- [ЧТО ТРЕБУЕТСЯ] Преобразуйте строки всех записей ниже в нумерованный список и пропустите пустые строки. Изображения в ответ не включайте.

- [ИМЕЮЩИЕСЯ ЗАПИСИ]
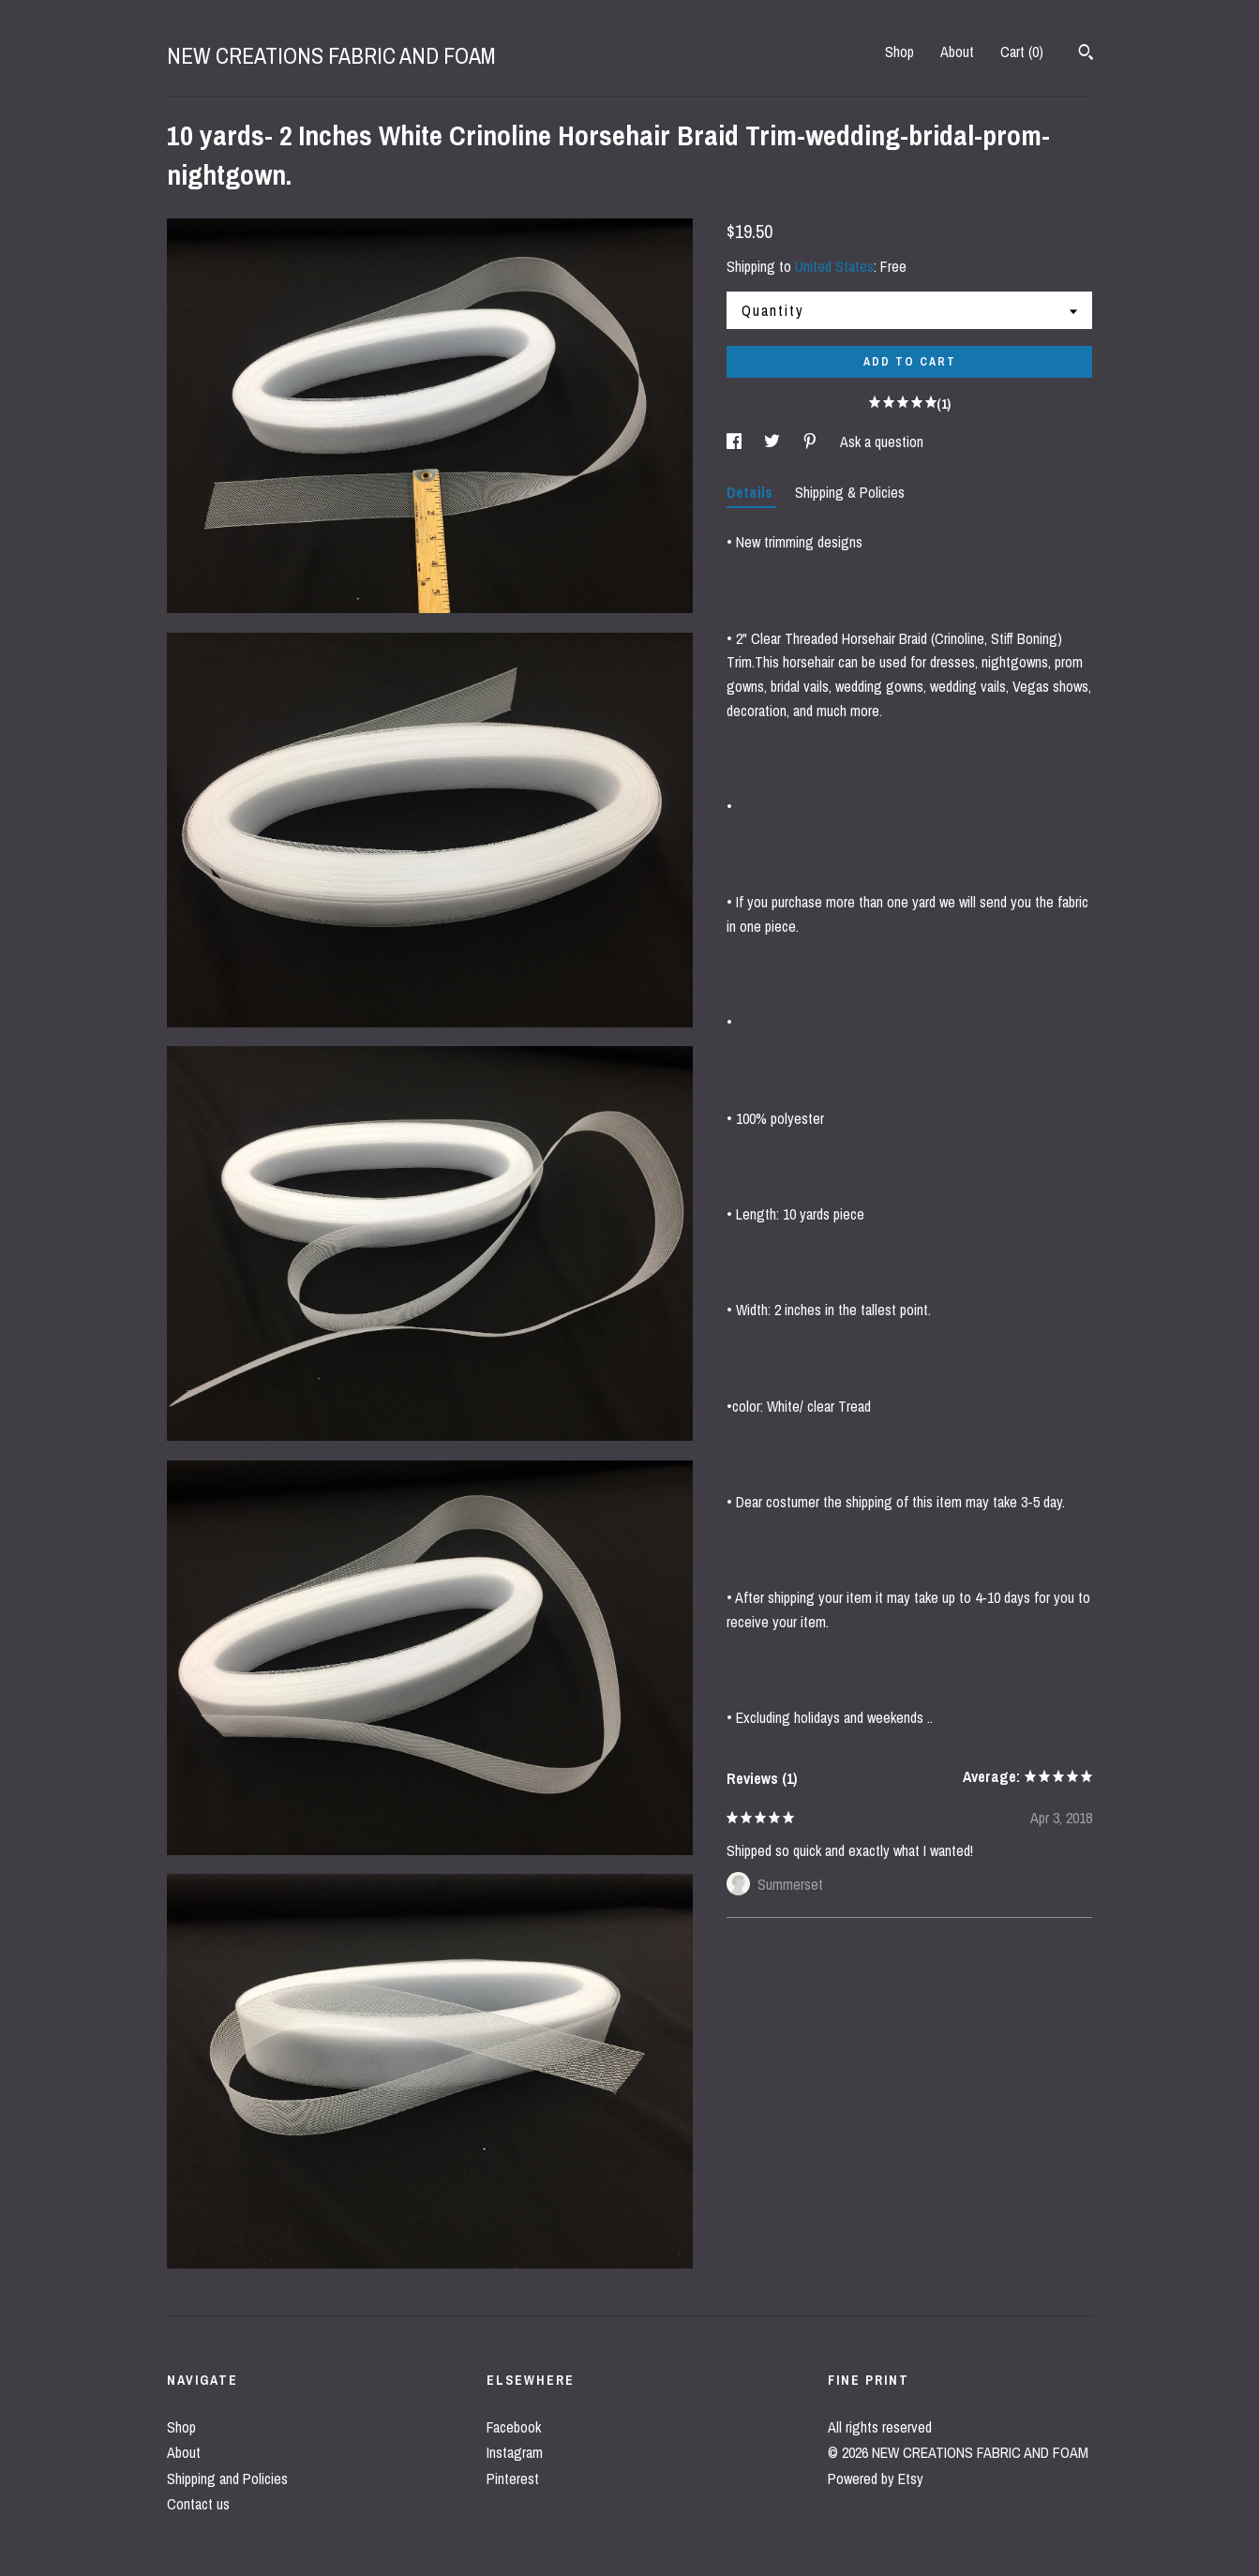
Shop (899, 51)
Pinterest (513, 2478)
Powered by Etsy (875, 2478)
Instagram (515, 2452)
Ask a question (881, 441)
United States (834, 266)
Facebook (514, 2427)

- [ПРАВИЛЬНЫЙ ОТВЕТ]
1. Shop (899, 51)
2. Pinterest (513, 2478)
3. Powered by Etsy (875, 2478)
4. Instagram (515, 2452)
5. Ask a question (881, 441)
6. United States (834, 266)
7. Facebook (514, 2427)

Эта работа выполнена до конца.